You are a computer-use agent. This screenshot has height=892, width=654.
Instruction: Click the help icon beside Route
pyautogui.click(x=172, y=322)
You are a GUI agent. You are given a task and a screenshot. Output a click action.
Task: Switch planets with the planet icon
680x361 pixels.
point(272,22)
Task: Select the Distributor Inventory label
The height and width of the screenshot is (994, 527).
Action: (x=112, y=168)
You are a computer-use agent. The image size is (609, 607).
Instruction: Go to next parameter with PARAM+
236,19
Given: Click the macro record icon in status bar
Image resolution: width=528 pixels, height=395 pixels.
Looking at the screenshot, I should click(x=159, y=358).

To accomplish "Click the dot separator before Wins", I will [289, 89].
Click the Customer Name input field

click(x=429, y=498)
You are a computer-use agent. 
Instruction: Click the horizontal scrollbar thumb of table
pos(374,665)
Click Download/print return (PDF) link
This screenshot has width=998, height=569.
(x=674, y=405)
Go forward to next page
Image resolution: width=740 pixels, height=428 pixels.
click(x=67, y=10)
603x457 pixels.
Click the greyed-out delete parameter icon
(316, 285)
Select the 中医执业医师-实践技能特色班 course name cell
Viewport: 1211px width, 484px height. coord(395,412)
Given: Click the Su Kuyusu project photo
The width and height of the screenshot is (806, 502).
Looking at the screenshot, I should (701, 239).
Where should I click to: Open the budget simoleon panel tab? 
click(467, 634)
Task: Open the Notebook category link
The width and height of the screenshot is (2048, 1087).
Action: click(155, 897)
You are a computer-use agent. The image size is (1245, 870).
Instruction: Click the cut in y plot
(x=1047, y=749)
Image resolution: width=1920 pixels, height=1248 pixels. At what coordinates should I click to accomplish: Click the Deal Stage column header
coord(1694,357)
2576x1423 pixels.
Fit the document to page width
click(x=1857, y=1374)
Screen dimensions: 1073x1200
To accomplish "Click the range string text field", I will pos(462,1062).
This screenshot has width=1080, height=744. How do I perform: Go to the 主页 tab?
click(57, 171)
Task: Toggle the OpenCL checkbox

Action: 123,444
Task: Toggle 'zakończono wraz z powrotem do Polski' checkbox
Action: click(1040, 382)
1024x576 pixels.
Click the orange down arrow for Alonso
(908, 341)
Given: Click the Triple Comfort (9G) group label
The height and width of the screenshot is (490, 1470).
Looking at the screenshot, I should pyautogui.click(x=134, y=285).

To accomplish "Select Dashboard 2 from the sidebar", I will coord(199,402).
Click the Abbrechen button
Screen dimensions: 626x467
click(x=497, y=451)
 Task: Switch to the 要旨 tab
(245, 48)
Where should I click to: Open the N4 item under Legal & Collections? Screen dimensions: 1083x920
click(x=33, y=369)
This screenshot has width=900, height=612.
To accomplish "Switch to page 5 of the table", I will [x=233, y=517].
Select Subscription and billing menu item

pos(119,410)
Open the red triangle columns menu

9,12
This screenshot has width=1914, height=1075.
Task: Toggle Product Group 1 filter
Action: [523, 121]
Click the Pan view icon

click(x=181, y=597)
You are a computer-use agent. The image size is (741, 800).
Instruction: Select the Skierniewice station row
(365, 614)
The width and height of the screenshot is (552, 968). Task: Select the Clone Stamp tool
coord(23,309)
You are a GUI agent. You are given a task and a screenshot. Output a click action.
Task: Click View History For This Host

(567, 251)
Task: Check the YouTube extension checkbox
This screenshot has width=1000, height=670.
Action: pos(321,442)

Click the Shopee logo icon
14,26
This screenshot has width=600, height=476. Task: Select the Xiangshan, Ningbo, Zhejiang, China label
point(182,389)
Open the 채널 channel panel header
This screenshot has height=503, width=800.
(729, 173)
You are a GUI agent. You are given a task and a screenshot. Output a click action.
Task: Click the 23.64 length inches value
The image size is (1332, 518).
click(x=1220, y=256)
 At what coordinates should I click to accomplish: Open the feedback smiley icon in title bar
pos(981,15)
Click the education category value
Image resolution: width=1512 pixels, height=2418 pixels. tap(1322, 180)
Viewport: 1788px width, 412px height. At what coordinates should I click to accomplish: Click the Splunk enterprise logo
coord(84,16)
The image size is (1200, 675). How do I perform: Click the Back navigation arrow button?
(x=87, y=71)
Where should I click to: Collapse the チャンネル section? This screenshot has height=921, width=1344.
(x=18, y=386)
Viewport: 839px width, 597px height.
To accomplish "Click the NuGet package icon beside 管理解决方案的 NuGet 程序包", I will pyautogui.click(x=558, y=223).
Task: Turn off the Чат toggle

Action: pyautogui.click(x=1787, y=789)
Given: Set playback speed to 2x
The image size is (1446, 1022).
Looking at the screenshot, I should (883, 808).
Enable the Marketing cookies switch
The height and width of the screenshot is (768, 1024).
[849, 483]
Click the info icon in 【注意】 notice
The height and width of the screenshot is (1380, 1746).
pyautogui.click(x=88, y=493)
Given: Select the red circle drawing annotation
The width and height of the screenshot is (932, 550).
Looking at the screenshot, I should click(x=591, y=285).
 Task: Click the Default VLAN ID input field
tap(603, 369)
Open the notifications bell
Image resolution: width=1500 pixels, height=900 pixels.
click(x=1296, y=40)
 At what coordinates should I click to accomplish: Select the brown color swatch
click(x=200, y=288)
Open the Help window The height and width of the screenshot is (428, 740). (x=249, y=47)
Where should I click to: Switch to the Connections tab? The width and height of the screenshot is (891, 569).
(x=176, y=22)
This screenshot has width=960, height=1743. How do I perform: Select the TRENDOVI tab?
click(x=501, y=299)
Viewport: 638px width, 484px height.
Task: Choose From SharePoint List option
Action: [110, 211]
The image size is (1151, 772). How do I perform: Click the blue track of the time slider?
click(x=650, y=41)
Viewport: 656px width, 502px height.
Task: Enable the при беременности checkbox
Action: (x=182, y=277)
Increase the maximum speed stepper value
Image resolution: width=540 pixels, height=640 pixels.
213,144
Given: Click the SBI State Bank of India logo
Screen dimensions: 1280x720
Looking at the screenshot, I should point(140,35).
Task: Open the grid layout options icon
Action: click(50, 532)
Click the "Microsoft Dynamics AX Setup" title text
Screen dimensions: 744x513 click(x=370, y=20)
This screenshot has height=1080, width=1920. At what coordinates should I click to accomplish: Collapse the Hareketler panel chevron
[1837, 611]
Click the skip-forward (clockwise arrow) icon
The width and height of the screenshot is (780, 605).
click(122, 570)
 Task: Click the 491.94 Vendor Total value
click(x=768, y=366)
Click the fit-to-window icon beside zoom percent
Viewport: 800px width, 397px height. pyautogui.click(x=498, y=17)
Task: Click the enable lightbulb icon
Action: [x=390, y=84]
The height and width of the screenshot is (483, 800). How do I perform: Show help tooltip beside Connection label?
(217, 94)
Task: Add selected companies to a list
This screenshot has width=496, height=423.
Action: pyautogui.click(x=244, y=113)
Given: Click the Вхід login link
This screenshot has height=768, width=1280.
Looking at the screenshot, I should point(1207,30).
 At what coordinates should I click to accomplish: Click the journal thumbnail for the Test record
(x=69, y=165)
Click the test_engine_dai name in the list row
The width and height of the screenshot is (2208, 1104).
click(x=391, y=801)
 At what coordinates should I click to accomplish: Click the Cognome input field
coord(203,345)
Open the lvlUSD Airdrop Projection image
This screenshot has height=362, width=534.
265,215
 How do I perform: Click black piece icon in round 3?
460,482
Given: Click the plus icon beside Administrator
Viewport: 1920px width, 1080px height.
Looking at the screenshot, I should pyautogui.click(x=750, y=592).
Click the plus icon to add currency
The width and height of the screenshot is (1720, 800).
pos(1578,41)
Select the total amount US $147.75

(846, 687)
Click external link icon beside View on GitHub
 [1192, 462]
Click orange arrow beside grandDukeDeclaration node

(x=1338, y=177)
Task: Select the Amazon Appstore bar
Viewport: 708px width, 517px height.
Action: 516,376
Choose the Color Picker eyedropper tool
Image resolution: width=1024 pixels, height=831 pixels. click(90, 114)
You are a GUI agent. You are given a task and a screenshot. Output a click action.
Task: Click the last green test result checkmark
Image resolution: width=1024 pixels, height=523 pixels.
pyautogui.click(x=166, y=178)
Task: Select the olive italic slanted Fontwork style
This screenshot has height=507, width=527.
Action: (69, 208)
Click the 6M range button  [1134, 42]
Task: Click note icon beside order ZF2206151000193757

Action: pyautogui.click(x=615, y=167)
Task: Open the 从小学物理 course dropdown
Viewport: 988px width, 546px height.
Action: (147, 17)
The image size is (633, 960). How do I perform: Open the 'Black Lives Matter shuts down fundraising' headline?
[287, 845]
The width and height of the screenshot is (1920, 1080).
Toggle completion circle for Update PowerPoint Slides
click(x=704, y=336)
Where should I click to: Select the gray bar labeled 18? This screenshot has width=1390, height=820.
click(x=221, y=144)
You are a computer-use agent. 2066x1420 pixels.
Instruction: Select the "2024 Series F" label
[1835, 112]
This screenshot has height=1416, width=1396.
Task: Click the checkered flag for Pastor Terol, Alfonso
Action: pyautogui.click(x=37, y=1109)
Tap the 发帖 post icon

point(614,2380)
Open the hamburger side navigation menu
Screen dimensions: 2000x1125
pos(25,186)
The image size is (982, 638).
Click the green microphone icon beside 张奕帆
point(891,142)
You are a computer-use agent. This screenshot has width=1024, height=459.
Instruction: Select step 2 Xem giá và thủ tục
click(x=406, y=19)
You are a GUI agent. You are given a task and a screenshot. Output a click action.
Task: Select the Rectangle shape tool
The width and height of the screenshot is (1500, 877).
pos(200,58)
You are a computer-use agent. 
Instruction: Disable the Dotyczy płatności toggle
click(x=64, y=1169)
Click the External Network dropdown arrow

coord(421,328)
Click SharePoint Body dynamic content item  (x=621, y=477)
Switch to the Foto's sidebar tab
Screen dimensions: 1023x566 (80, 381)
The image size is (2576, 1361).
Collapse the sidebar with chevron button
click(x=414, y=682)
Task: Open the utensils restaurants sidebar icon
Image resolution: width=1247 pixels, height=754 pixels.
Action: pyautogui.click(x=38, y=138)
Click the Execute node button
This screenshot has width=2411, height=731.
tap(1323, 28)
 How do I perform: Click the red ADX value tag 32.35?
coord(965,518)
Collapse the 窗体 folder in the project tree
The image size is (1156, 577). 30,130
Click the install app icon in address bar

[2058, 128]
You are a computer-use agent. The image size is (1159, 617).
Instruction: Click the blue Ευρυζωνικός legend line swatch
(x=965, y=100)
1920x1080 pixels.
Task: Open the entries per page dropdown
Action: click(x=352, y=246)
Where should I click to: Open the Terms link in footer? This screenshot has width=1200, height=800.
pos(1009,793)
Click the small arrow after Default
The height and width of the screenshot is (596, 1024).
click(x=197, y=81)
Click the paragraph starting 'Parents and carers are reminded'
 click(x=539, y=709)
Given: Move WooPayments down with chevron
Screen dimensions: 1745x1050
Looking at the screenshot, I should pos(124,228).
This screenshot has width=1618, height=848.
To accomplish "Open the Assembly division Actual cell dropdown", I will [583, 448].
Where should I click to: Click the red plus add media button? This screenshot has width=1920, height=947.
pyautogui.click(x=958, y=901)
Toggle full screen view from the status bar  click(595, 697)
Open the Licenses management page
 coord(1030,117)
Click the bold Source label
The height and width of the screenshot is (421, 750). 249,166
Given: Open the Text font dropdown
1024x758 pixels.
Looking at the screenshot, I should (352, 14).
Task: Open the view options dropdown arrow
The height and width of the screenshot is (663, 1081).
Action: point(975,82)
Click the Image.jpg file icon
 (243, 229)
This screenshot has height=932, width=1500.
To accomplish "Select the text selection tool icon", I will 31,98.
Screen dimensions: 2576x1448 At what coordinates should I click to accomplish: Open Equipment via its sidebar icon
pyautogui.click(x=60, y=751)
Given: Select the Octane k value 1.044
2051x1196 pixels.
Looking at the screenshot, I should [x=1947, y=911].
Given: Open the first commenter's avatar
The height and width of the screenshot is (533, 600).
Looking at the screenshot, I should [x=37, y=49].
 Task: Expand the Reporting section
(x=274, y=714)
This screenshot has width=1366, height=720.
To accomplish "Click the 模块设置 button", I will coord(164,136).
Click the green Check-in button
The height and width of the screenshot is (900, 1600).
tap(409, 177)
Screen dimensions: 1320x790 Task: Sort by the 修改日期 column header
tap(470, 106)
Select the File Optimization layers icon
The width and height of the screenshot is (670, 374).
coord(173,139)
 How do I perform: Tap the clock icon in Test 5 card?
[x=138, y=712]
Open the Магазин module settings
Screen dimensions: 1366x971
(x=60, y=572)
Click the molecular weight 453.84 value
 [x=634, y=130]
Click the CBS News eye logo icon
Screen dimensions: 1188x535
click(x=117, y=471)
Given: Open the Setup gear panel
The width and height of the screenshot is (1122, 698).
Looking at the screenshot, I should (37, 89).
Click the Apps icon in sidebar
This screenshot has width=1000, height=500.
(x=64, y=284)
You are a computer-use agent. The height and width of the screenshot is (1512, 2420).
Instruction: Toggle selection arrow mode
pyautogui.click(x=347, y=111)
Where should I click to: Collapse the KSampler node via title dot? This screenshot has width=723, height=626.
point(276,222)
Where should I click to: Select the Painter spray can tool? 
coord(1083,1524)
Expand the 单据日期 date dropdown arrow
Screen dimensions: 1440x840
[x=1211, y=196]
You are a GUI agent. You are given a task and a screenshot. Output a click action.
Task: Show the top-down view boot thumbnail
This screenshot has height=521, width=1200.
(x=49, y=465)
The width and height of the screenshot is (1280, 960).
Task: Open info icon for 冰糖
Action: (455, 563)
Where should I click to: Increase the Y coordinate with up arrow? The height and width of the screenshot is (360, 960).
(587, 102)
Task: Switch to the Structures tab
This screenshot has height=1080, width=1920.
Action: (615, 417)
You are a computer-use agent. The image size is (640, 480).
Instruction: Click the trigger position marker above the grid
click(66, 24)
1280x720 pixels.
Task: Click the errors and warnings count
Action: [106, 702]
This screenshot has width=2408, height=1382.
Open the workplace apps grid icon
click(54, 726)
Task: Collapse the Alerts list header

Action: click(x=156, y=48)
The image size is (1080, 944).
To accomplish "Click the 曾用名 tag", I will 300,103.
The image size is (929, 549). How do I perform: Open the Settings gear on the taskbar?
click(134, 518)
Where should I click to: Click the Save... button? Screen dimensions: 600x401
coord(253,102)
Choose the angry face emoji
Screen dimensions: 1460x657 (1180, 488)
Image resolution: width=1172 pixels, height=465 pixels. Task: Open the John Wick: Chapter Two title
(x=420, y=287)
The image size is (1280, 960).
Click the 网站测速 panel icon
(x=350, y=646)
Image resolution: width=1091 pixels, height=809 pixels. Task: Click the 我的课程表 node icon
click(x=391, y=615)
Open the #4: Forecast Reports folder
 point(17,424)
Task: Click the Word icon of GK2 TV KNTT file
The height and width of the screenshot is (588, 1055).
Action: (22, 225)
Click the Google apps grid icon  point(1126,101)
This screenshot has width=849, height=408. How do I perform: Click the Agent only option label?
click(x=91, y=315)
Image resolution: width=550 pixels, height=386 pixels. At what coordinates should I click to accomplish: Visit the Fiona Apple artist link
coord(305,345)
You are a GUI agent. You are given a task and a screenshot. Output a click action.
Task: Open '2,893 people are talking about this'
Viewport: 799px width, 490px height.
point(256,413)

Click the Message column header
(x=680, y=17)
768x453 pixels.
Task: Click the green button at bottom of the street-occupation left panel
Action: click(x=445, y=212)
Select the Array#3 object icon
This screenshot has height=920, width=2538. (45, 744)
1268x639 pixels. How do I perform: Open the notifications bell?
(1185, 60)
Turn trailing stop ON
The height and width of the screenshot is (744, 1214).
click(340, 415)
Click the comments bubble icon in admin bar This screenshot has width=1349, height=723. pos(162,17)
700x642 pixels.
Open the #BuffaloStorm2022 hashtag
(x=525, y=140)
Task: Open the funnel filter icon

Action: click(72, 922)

**********

* What to work on *
Rewrite the records as a numbered list with blank lines omitted, starting at the line containing "This screenshot has height=932, width=1500." and ending after the line containing "tap(470, 106)".

* Exercise solution *
1. This screenshot has height=932, width=1500.
2. To accomplish "Select the text selection tool icon", I will 31,98.
3. Screen dimensions: 2576x1448 At what coordinates should I click to accomplish: Open Equipment via its sidebar icon
4. pyautogui.click(x=60, y=751)
5. Given: Select the Octane k value 1.044
6. 2051x1196 pixels.
7. Looking at the screenshot, I should [x=1947, y=911].
8. Given: Open the first commenter's avatar
9. The height and width of the screenshot is (533, 600).
10. Looking at the screenshot, I should [x=37, y=49].
11.  Task: Expand the Reporting section
12. (x=274, y=714)
13. This screenshot has width=1366, height=720.
14. To accomplish "Click the 模块设置 button", I will coord(164,136).
15. Click the green Check-in button
16. The height and width of the screenshot is (900, 1600).
17. tap(409, 177)
18. Screen dimensions: 1320x790 Task: Sort by the 修改日期 column header
19. tap(470, 106)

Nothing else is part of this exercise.